Sports are said to be strongly associated with the values of masculine domination. In Japan, rigorous disciplines and entrenched customs—such as corporal punishment, violence, hazing, punitive running, and the enforced shaving of heads—continue to prevail within sports club activities and educational settings. These irrational practices, along with the perpetuation of masculine domination, remain persistent features of the sports world. This paper advances two sociological approaches aimed at transforming the relationship between sports and masculine domination.
The first approach employs the concept of articulation, proposing a reinterpretation of traditional customs and power relations, which have traditionally been perceived as educational issues, as ‘misrecognitions.’ It suggests rearticulating these within the different contexts of human rights violation and health.
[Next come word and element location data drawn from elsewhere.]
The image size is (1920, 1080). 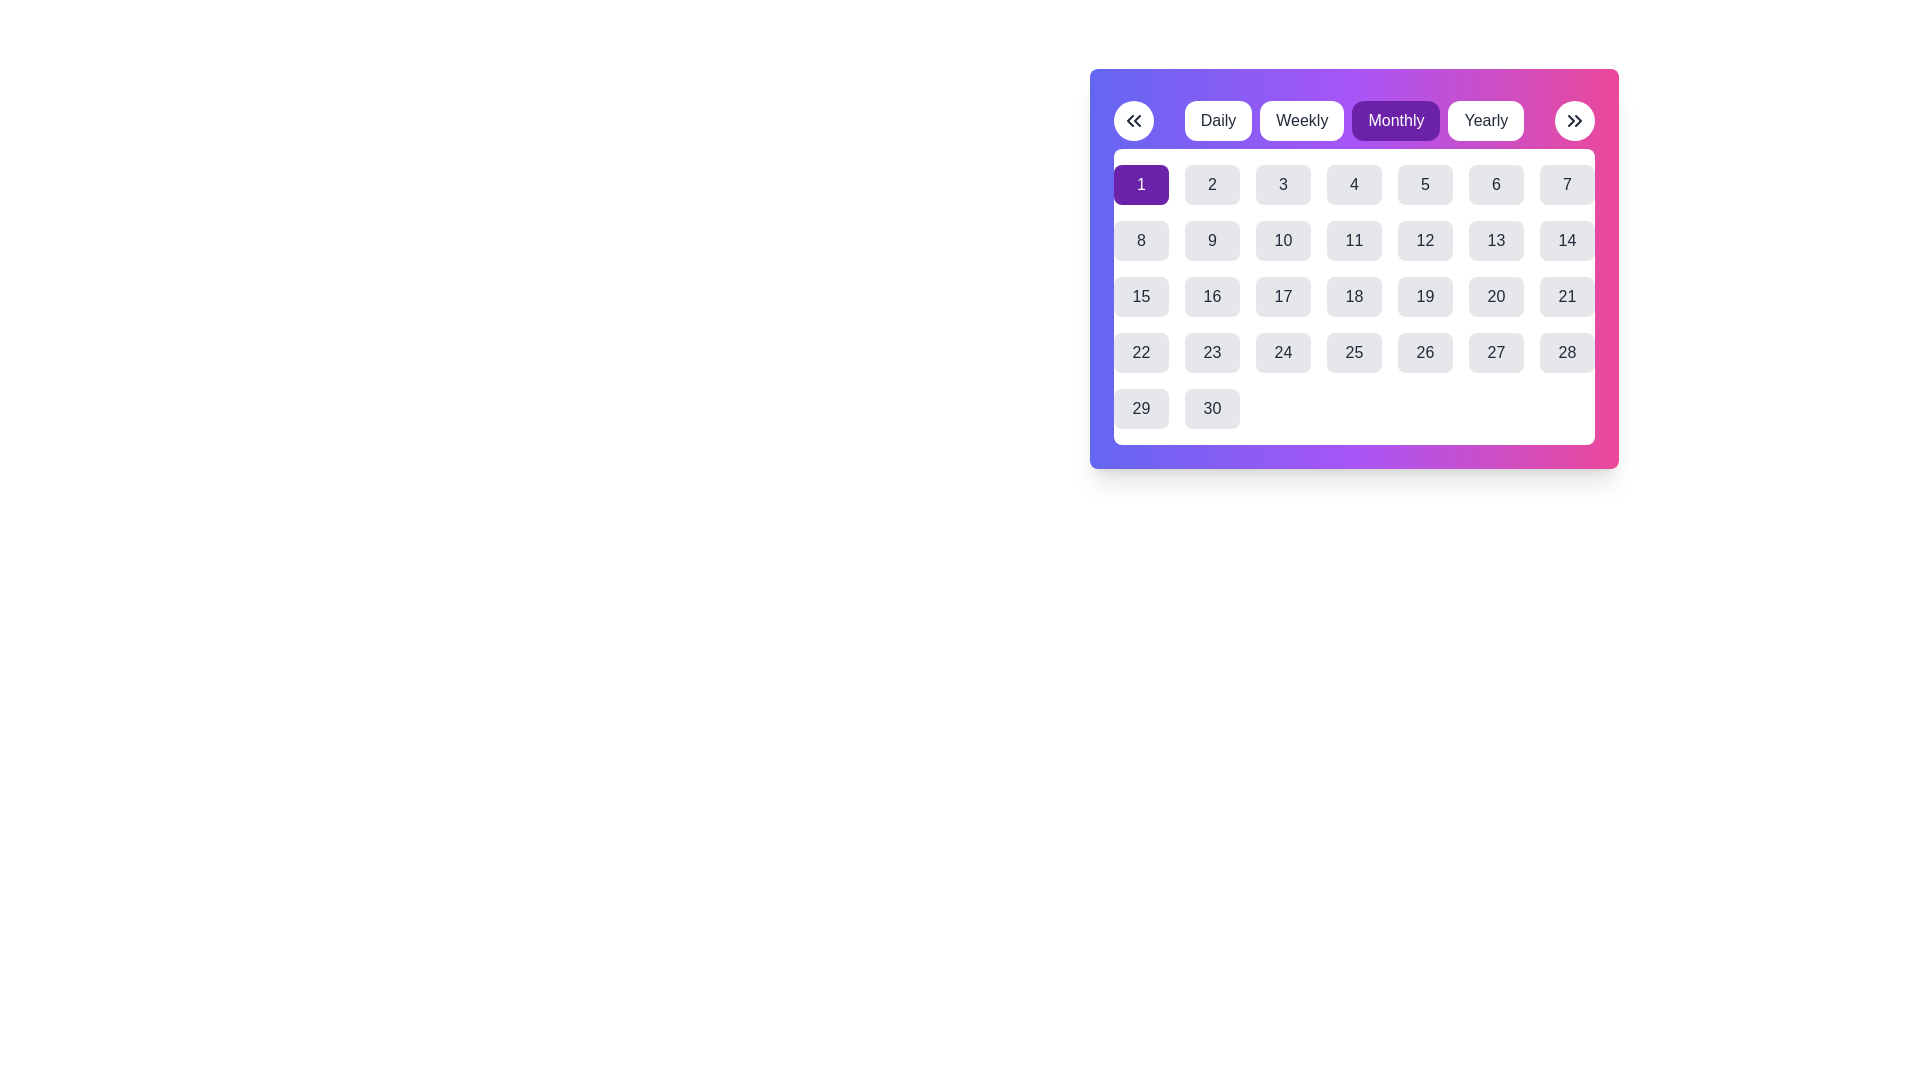 What do you see at coordinates (1283, 352) in the screenshot?
I see `the selectable day button located in the fifth row and fourth column of the calendar grid` at bounding box center [1283, 352]. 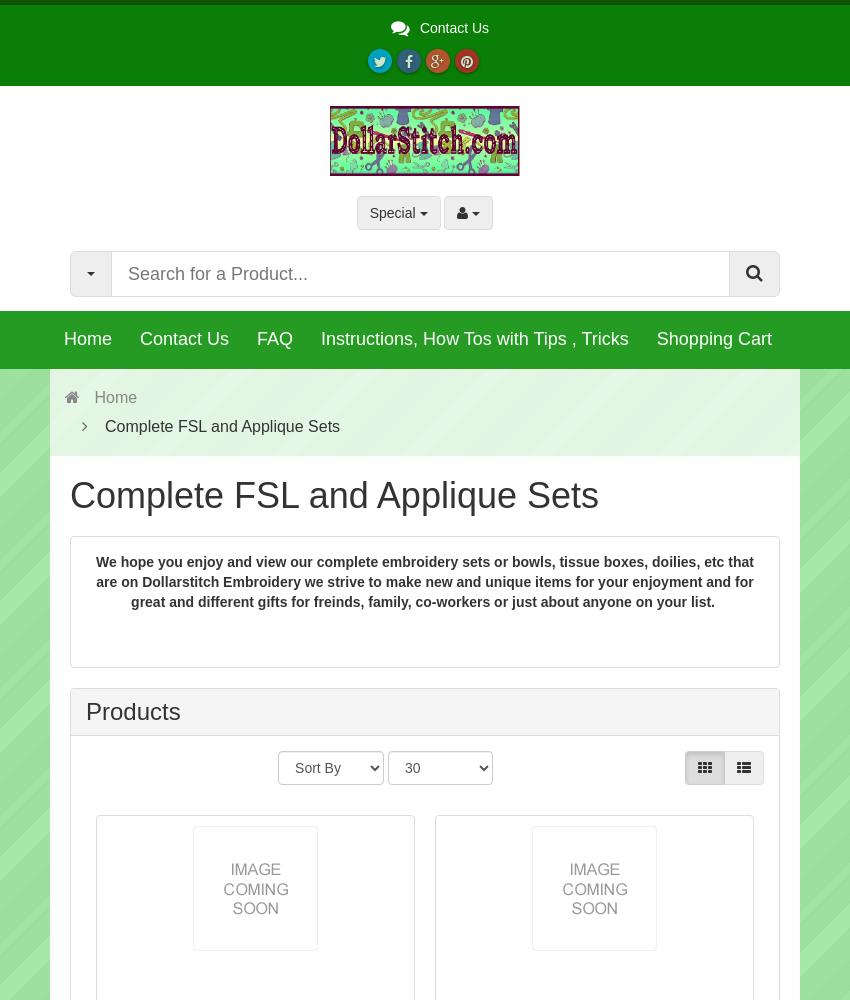 I want to click on 'We hope you enjoy and view our complete embroidery sets or bowls, tissue boxes, doilies, etc that are', so click(x=424, y=570).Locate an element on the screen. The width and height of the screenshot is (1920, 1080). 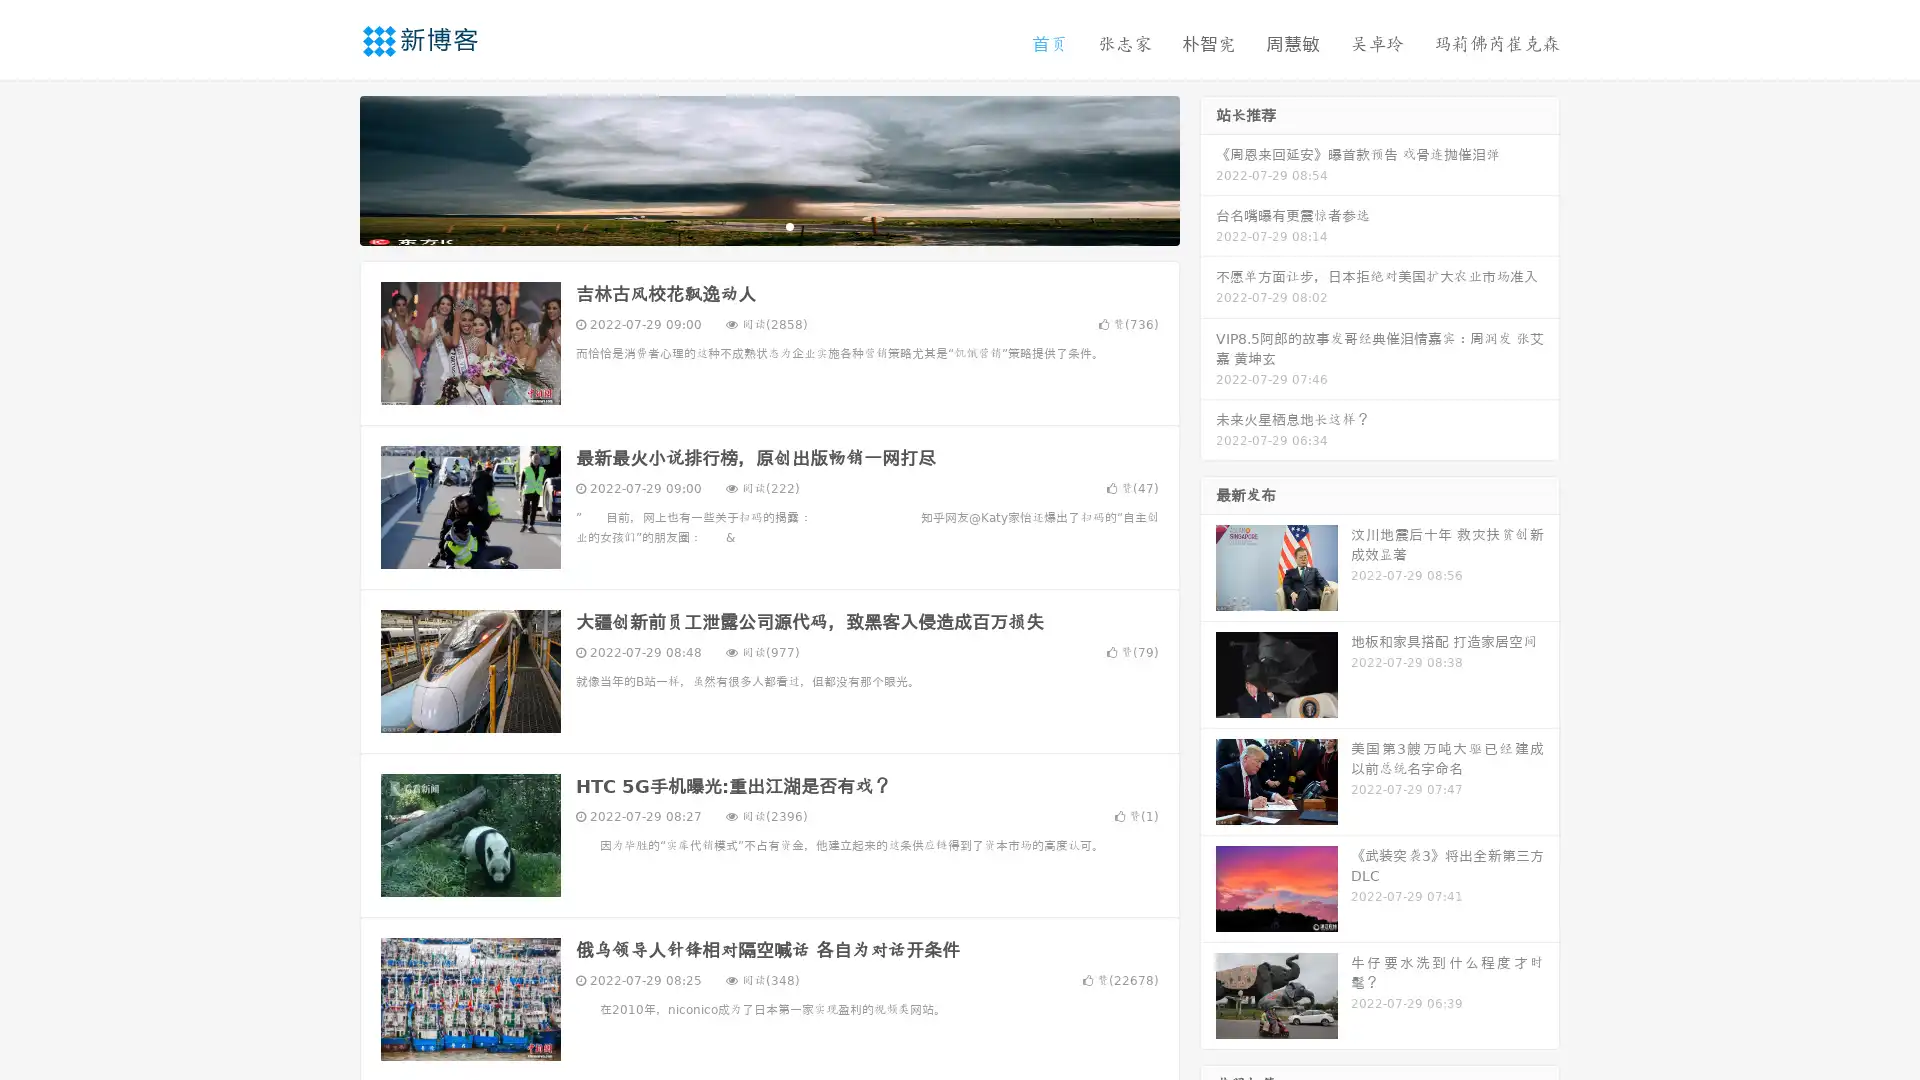
Go to slide 2 is located at coordinates (768, 225).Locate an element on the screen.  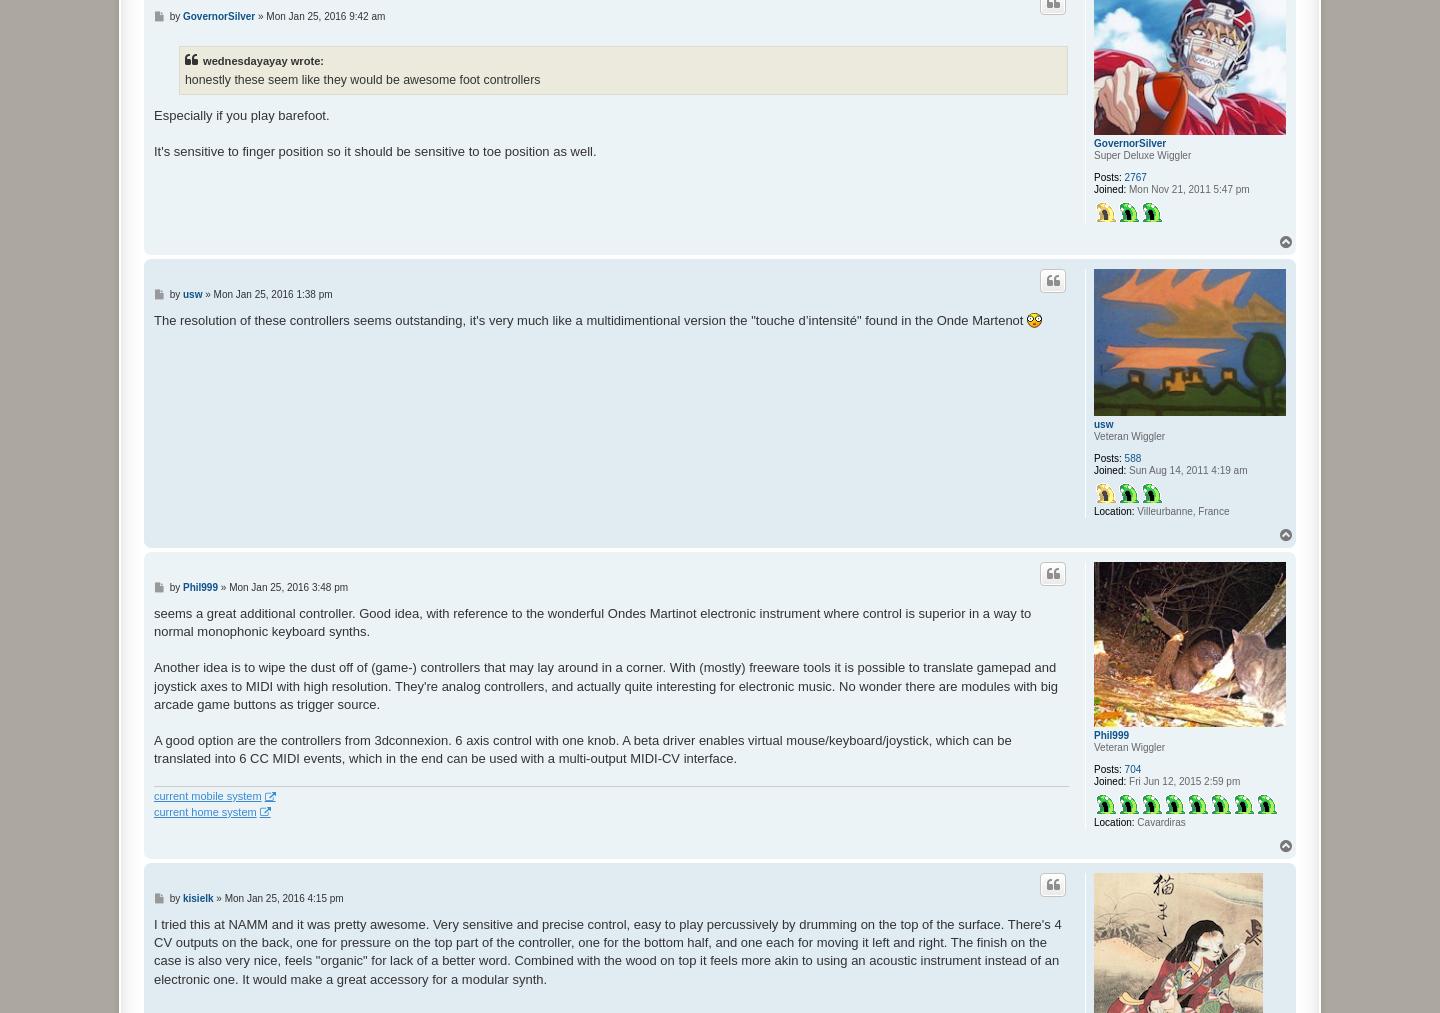
'Especially if you play barefoot.' is located at coordinates (240, 115). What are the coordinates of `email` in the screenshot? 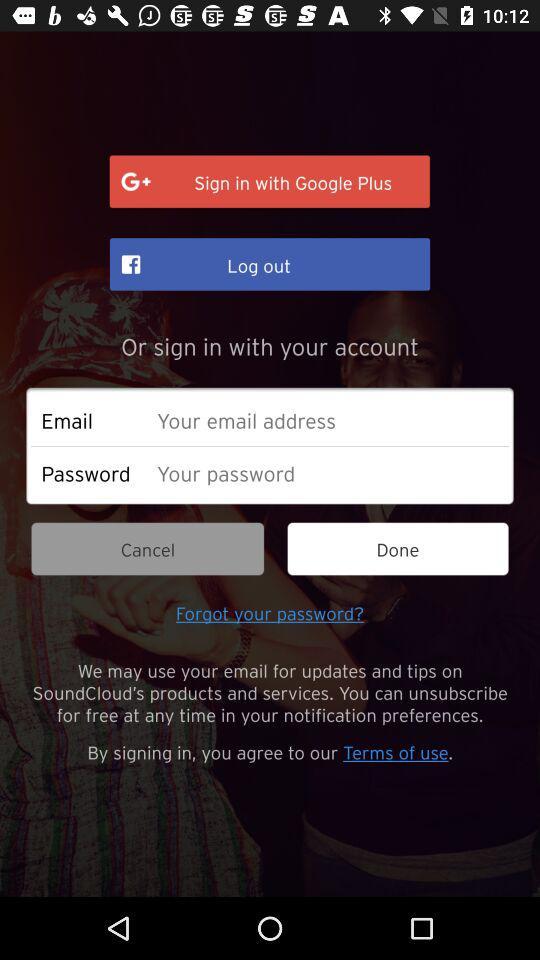 It's located at (327, 419).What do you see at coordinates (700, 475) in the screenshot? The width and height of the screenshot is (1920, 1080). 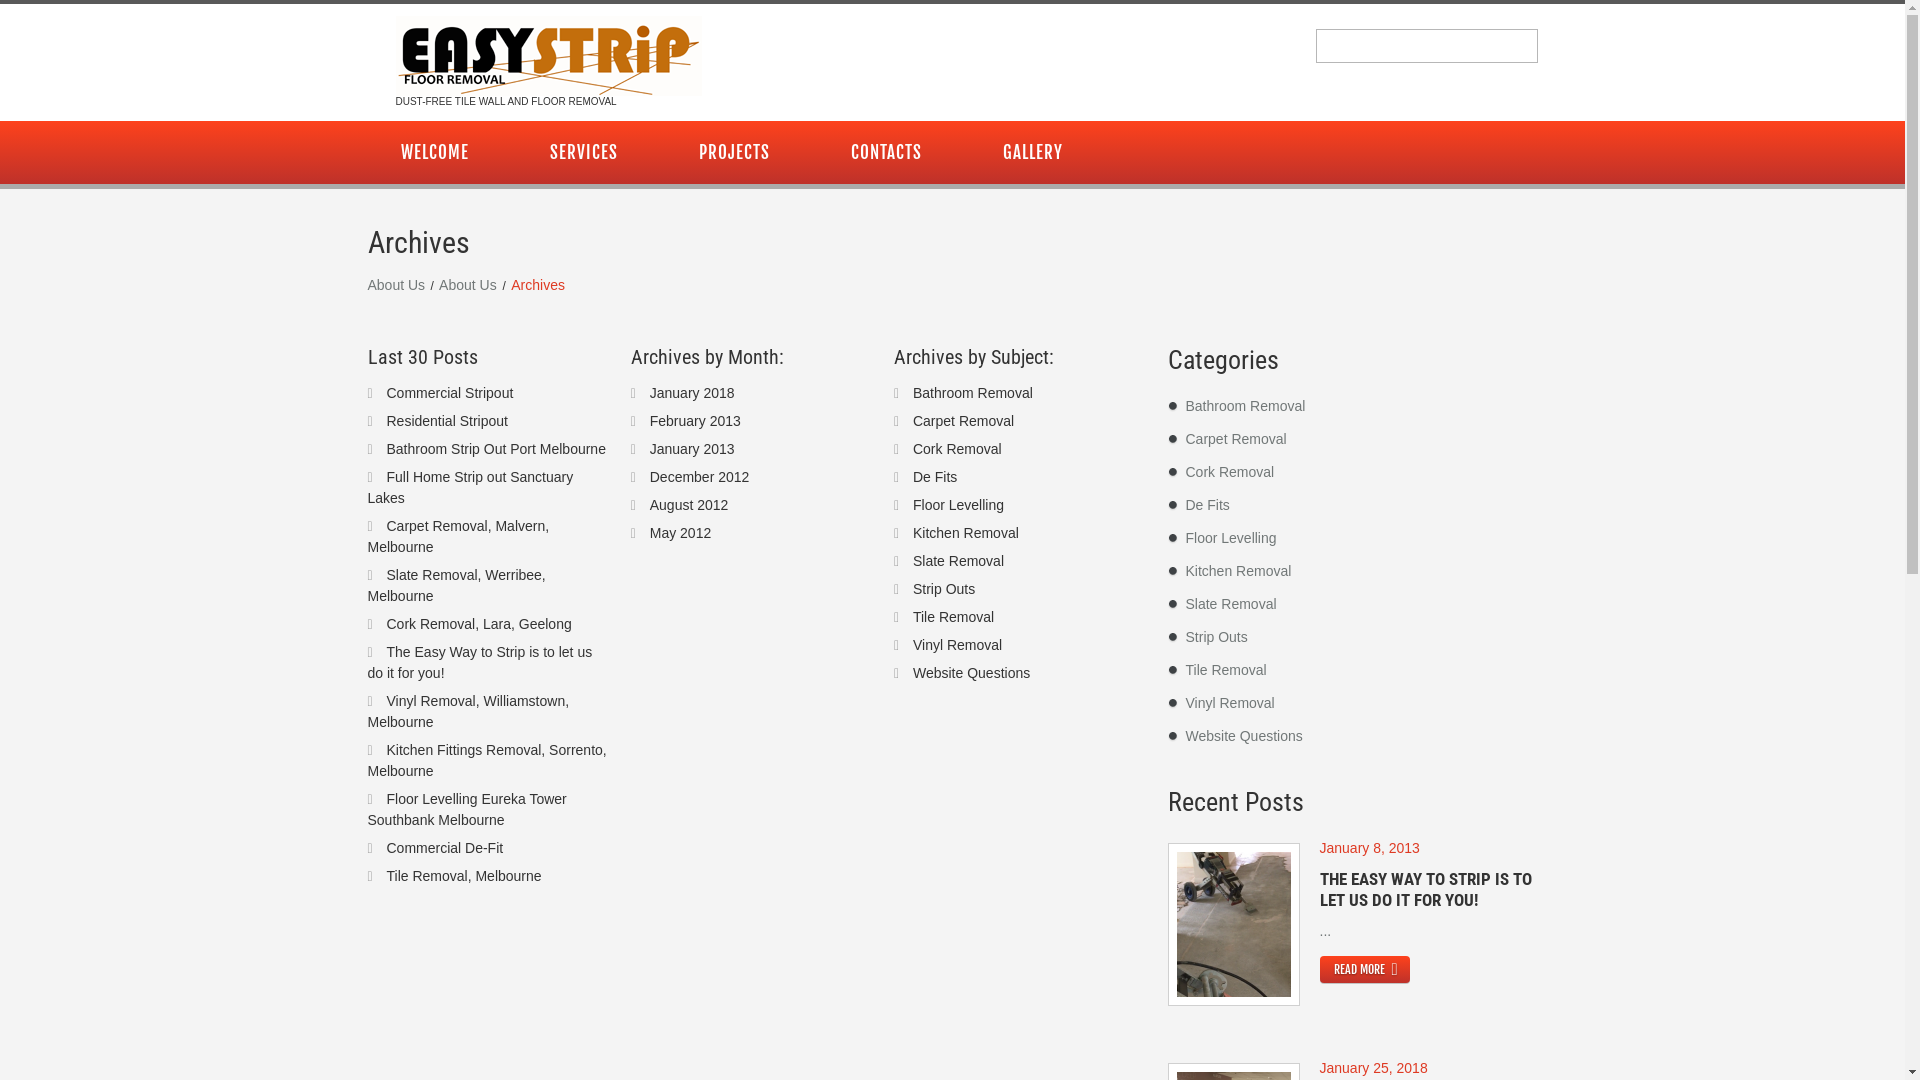 I see `'December 2012'` at bounding box center [700, 475].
Through these discursive practices, the unjust traditional customs lose their legitimacy.
Second, this paper utilizes Pierre Bourdieu’s concept of “symbolic violence” to elucidate how masculine domination is an integral component of the broader symbolic domination embedded within the structural framework of society at large. Through this analysis, the paper seeks to uncover the structural issues underpinning masculine domination within the sports world and to explore the necessity of a consciousness-raising effort aimed at transforming the symbolic dimensions of masculine domination, which often remain unnoticed by the public.
Furthermore, this paper presents a case study examining a young male student who, lacking proficiency in sports, endeavors to assert his identity and seek retribution against sports-oriented males by aspiring to become an intellectual. In addition, using data from a nationwide university student survey, this study undertakes a comparative analysis of the cultural and social capital, as well as the habitus, of sportsoriented male students who embody masculine-dominant values, against those of “otaku” and subcultural types. The findings indicate that core athletic students exhibit the lowest reading rates and the lowest position in cultural capital. They also have exclusive and conservative values and a strong sense of gender role division of labor, as well as self-confidence. The analysis reveals how young sports-oriented men are more likely to cultivate masculine values through sports and why it is so difficult to break away from these values.